▼
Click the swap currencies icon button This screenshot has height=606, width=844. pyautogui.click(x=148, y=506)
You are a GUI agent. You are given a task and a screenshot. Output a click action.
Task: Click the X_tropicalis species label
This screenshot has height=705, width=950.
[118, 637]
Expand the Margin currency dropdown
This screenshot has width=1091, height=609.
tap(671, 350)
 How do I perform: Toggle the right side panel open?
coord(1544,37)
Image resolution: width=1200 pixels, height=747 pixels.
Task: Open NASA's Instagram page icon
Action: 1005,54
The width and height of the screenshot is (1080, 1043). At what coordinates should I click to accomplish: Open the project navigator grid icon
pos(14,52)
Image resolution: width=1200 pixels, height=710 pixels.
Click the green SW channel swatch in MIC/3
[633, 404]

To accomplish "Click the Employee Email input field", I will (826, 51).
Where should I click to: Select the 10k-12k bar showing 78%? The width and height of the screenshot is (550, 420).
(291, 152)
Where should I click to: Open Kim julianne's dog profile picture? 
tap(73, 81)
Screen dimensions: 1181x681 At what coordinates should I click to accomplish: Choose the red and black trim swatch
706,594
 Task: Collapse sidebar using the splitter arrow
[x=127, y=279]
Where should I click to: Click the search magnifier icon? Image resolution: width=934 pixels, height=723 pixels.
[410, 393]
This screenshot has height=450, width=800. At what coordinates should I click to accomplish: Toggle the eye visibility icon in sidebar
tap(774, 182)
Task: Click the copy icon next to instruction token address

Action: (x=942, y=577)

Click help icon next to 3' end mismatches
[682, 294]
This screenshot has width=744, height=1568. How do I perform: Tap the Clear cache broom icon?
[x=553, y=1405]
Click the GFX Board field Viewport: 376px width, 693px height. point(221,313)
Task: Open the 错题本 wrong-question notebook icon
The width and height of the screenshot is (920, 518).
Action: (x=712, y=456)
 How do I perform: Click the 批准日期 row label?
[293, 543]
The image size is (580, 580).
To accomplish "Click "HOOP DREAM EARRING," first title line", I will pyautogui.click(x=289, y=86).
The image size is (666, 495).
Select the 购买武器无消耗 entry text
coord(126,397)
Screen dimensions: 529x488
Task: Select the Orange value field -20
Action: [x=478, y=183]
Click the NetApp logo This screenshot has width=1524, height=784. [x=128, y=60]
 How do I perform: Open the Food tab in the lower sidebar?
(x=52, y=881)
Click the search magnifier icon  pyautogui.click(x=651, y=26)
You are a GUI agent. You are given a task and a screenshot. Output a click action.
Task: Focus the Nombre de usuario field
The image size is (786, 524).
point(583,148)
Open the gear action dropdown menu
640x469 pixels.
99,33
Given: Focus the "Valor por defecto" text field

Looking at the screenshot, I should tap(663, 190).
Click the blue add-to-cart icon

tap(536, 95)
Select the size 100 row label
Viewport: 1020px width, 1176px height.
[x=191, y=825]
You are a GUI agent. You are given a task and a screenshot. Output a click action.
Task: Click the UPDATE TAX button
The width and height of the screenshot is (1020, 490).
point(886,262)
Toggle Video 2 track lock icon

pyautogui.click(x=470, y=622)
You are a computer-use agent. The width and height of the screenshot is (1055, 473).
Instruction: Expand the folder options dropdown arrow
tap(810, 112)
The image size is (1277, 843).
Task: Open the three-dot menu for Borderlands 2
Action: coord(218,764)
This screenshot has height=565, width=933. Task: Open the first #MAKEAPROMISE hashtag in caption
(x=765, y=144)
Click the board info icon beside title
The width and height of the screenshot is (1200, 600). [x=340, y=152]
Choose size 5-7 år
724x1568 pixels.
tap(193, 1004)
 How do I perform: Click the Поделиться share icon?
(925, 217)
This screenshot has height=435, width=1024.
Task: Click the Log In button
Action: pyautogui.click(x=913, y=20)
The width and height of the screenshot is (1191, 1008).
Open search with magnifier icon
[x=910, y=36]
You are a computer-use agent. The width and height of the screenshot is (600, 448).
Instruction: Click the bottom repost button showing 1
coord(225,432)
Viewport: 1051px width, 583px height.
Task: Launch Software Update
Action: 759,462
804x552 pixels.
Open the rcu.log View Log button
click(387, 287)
▲
■ Directions for this task:
What is needed is the full listing, reproduced exactly.

■ Solution for this exercise:
Click the swap currencies icon button This screenshot has height=606, width=844. pyautogui.click(x=148, y=506)
You are a GUI agent. You are given a task and a screenshot. Output a click action.
Task: Click the X_tropicalis species label
This screenshot has height=705, width=950.
[118, 637]
Expand the Margin currency dropdown
This screenshot has width=1091, height=609.
tap(671, 350)
 How do I perform: Toggle the right side panel open?
coord(1544,37)
Image resolution: width=1200 pixels, height=747 pixels.
Task: Open NASA's Instagram page icon
Action: 1005,54
The width and height of the screenshot is (1080, 1043). At what coordinates should I click to accomplish: Open the project navigator grid icon
pos(14,52)
Image resolution: width=1200 pixels, height=710 pixels.
Click the green SW channel swatch in MIC/3
[633, 404]

To accomplish "Click the Employee Email input field", I will (826, 51).
Where should I click to: Select the 10k-12k bar showing 78%? The width and height of the screenshot is (550, 420).
(291, 152)
Where should I click to: Open Kim julianne's dog profile picture? 
tap(73, 81)
Screen dimensions: 1181x681 At what coordinates should I click to accomplish: Choose the red and black trim swatch
706,594
 Task: Collapse sidebar using the splitter arrow
[x=127, y=279]
Where should I click to: Click the search magnifier icon? Image resolution: width=934 pixels, height=723 pixels.
[410, 393]
This screenshot has height=450, width=800. At what coordinates should I click to accomplish: Toggle the eye visibility icon in sidebar
tap(774, 182)
Task: Click the copy icon next to instruction token address

Action: (x=942, y=577)

Click help icon next to 3' end mismatches
[682, 294]
This screenshot has width=744, height=1568. How do I perform: Tap the Clear cache broom icon?
[x=553, y=1405]
Click the GFX Board field Viewport: 376px width, 693px height. point(221,313)
Task: Open the 错题本 wrong-question notebook icon
The width and height of the screenshot is (920, 518).
Action: (x=712, y=456)
 How do I perform: Click the 批准日期 row label?
[293, 543]
The image size is (580, 580).
To accomplish "Click "HOOP DREAM EARRING," first title line", I will pyautogui.click(x=289, y=86).
The image size is (666, 495).
Select the 购买武器无消耗 entry text
coord(126,397)
Screen dimensions: 529x488
Task: Select the Orange value field -20
Action: [x=478, y=183]
Click the NetApp logo This screenshot has width=1524, height=784. [x=128, y=60]
 How do I perform: Open the Food tab in the lower sidebar?
(x=52, y=881)
Click the search magnifier icon  pyautogui.click(x=651, y=26)
You are a GUI agent. You are given a task and a screenshot. Output a click action.
Task: Focus the Nombre de usuario field
The image size is (786, 524).
point(583,148)
Open the gear action dropdown menu
640x469 pixels.
99,33
Given: Focus the "Valor por defecto" text field

Looking at the screenshot, I should tap(663, 190).
Click the blue add-to-cart icon

tap(536, 95)
Select the size 100 row label
Viewport: 1020px width, 1176px height.
[x=191, y=825]
You are a GUI agent. You are given a task and a screenshot. Output a click action.
Task: Click the UPDATE TAX button
The width and height of the screenshot is (1020, 490).
point(886,262)
Toggle Video 2 track lock icon

pyautogui.click(x=470, y=622)
You are a computer-use agent. The width and height of the screenshot is (1055, 473).
Instruction: Expand the folder options dropdown arrow
tap(810, 112)
The image size is (1277, 843).
Task: Open the three-dot menu for Borderlands 2
Action: coord(218,764)
This screenshot has height=565, width=933. Task: Open the first #MAKEAPROMISE hashtag in caption
(x=765, y=144)
Click the board info icon beside title
The width and height of the screenshot is (1200, 600). [x=340, y=152]
Choose size 5-7 år
724x1568 pixels.
tap(193, 1004)
 How do I perform: Click the Поделиться share icon?
(925, 217)
This screenshot has height=435, width=1024.
Task: Click the Log In button
Action: pyautogui.click(x=913, y=20)
The width and height of the screenshot is (1191, 1008).
Open search with magnifier icon
[x=910, y=36]
You are a computer-use agent. The width and height of the screenshot is (600, 448).
Instruction: Click the bottom repost button showing 1
coord(225,432)
Viewport: 1051px width, 583px height.
Task: Launch Software Update
Action: 759,462
804x552 pixels.
Open the rcu.log View Log button
click(387, 287)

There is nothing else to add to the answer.